**WHAT IS BEING ASKED**
Where the line containing "The height and width of the screenshot is (2432, 1124)." appears below, begin there and reproduce each line exactly through the last one, omitting pictures.

**DATA SHOWN**
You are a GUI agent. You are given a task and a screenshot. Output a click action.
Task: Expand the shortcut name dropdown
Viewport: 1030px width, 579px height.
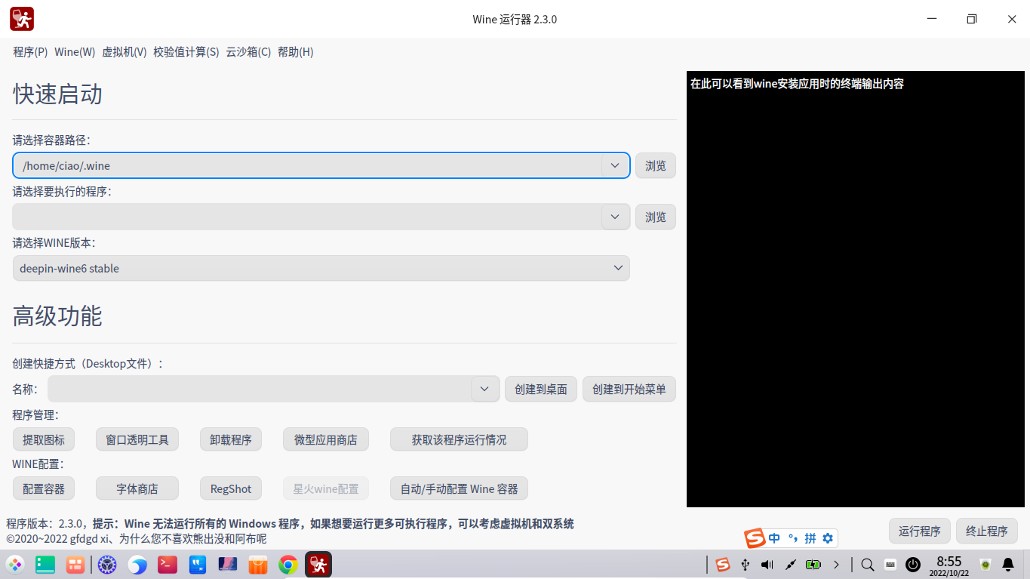(484, 389)
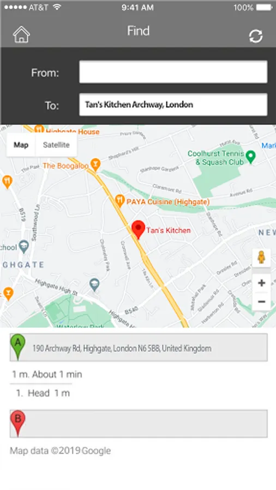Click the To field with Tan's Kitchen
Viewport: 276px width, 490px height.
173,105
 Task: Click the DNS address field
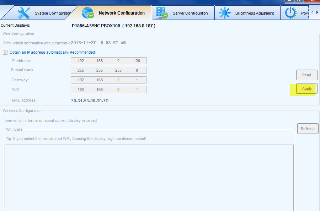coord(108,90)
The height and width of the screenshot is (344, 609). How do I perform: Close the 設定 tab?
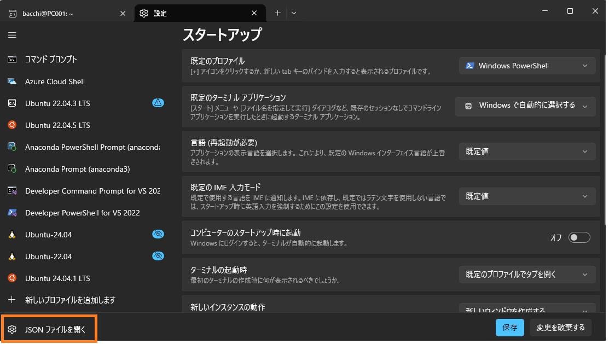point(254,13)
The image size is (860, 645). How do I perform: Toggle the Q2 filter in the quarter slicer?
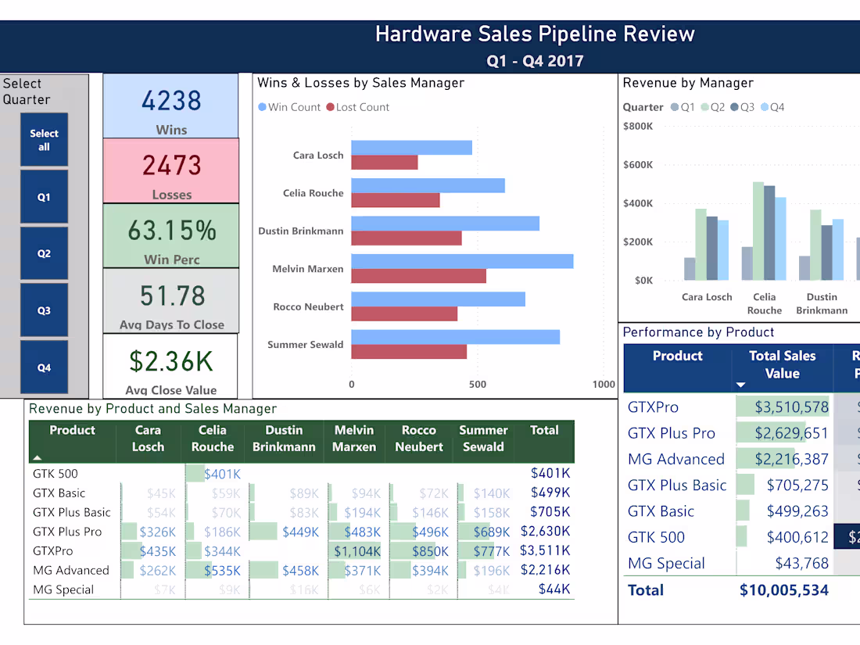click(x=44, y=253)
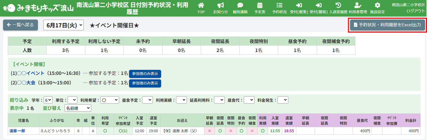Screen dimensions: 427x140
Task: Show participants only for ○○イベント
Action: pyautogui.click(x=145, y=74)
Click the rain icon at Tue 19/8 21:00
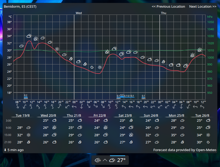220x167 pixels. point(29,142)
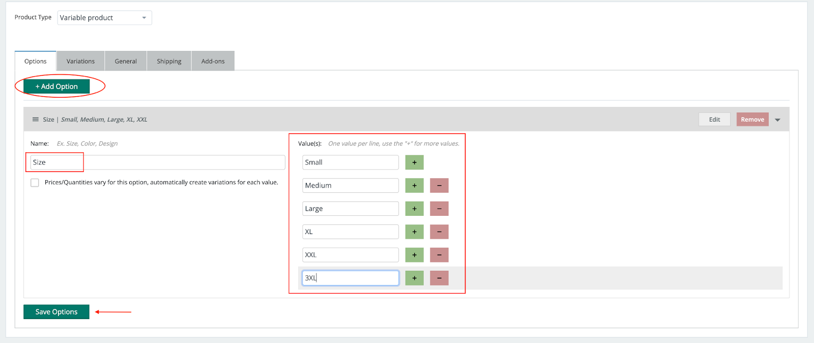Open the Product Type dropdown
The image size is (814, 343).
(x=104, y=18)
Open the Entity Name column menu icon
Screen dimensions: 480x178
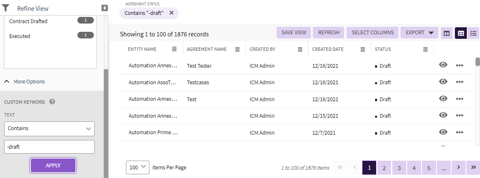(175, 49)
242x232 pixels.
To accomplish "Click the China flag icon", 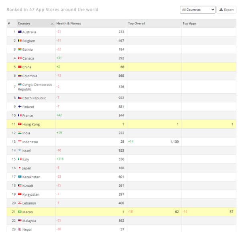I will click(x=20, y=67).
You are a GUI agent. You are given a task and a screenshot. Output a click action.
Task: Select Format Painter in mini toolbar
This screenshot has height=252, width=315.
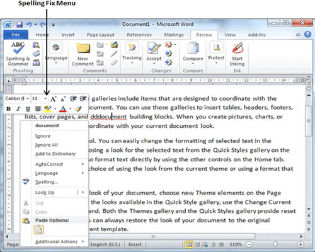point(78,109)
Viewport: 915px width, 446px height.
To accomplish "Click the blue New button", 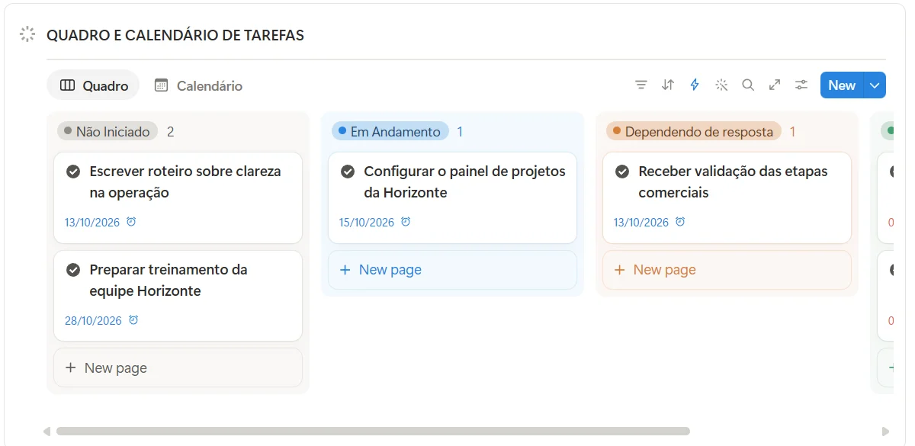I will point(842,85).
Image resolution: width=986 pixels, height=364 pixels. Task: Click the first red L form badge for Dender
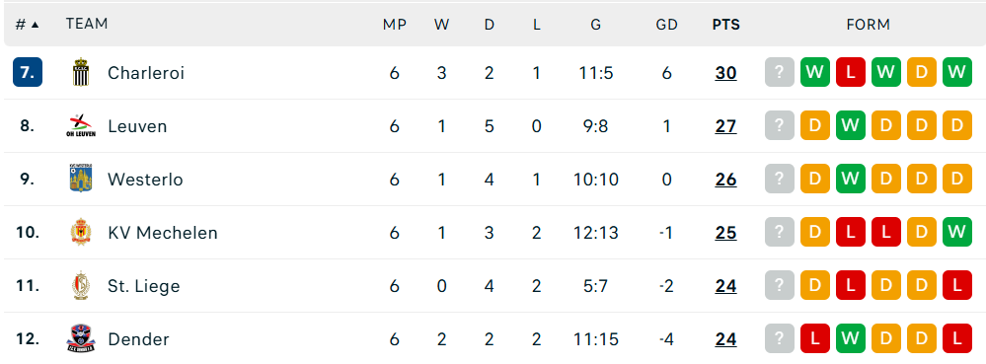pos(815,339)
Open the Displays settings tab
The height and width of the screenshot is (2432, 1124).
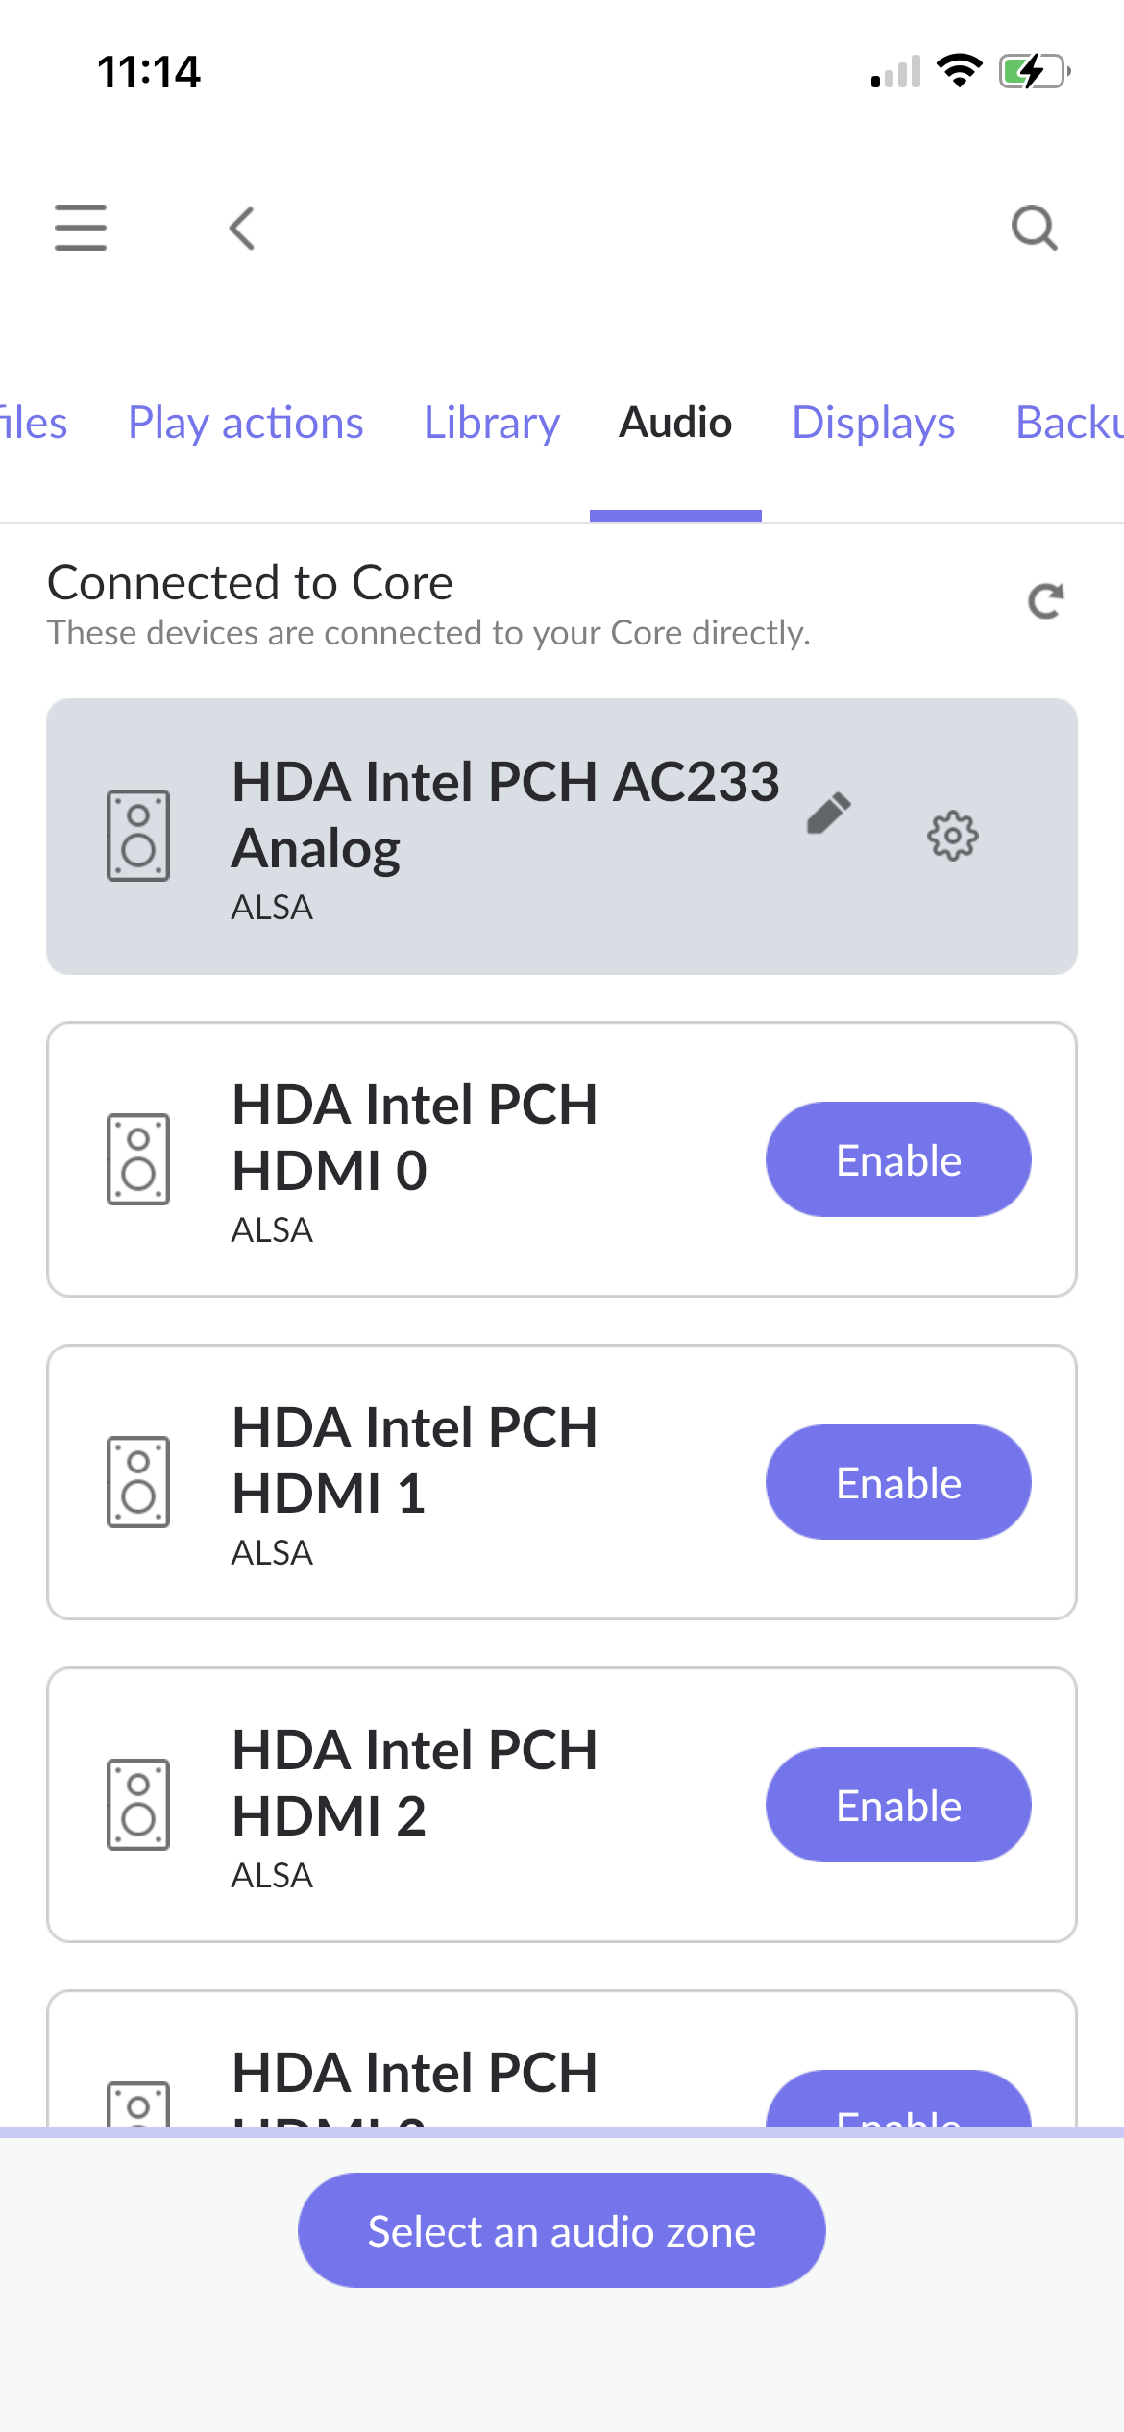click(873, 423)
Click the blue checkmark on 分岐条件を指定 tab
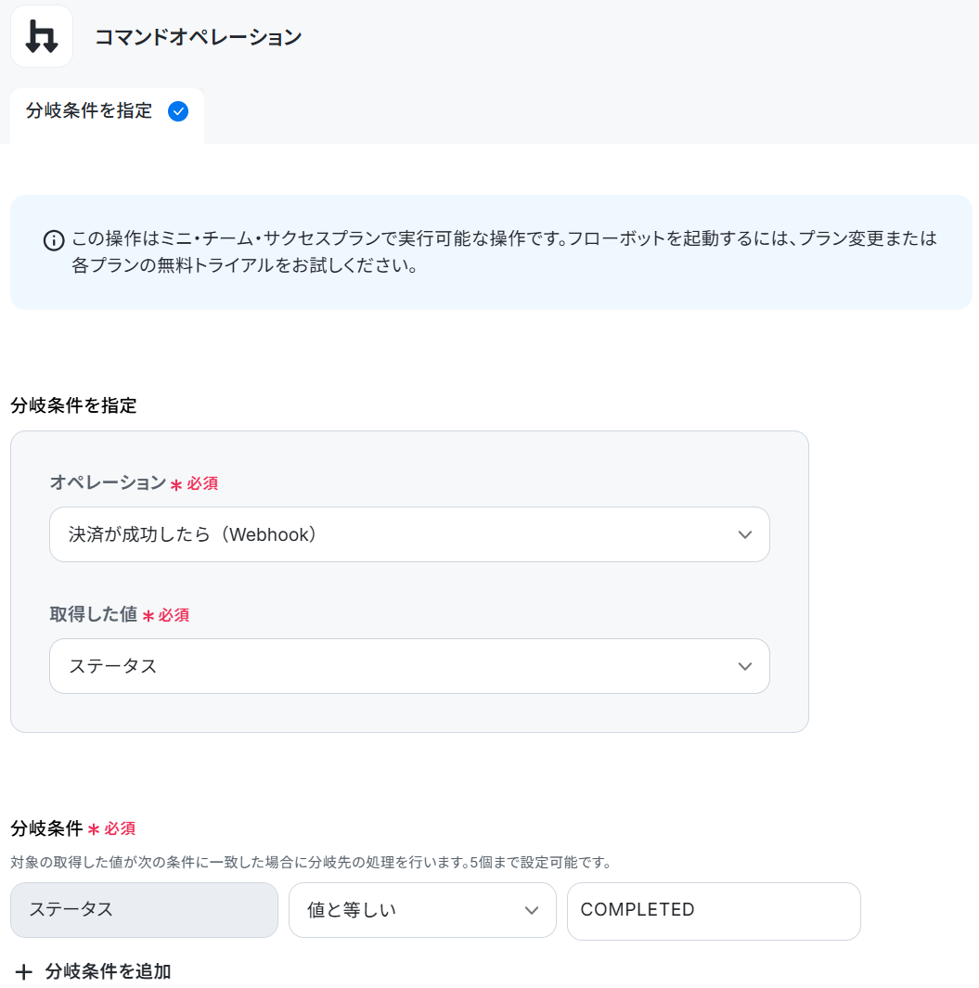The width and height of the screenshot is (979, 988). [178, 111]
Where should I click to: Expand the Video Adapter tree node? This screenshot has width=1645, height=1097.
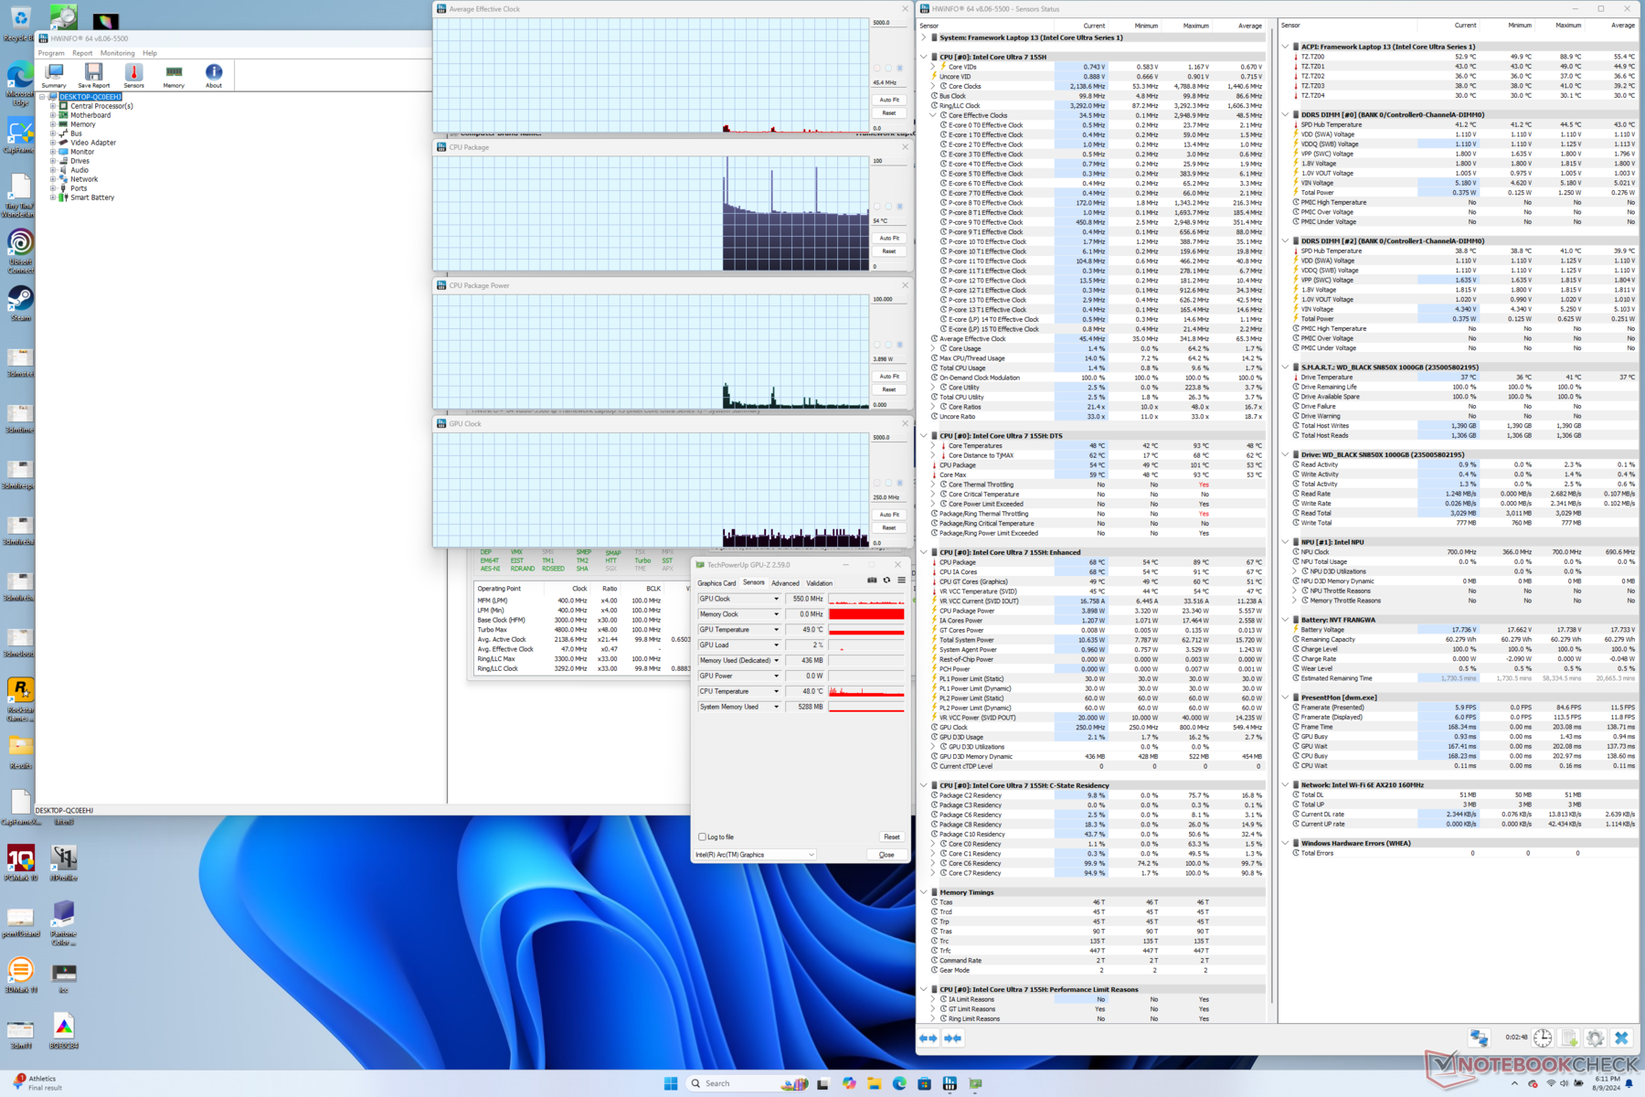point(53,143)
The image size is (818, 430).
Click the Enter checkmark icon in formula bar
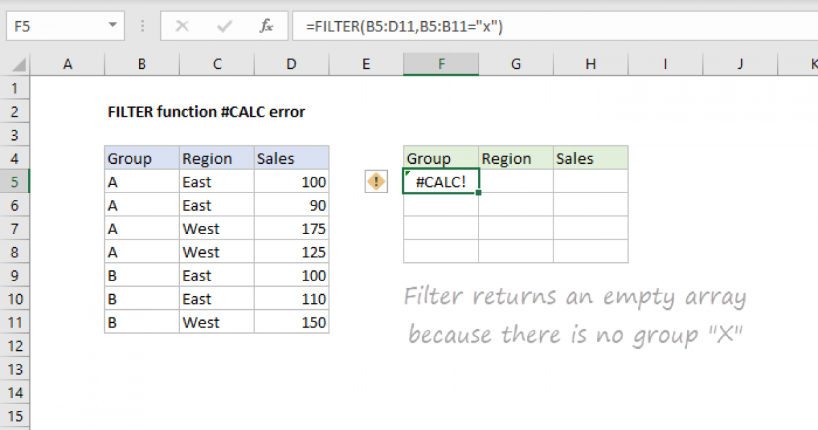[224, 27]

**EXPECTED ANSWER**
The height and width of the screenshot is (2432, 1124).
click(873, 423)
Click the blue checkmark on 分岐条件を指定 tab
The width and height of the screenshot is (979, 988). [178, 111]
Where should I click to: Expand the Video Adapter tree node? This screenshot has width=1645, height=1097.
point(53,143)
The image size is (818, 430).
Click the Enter checkmark icon in formula bar
[224, 27]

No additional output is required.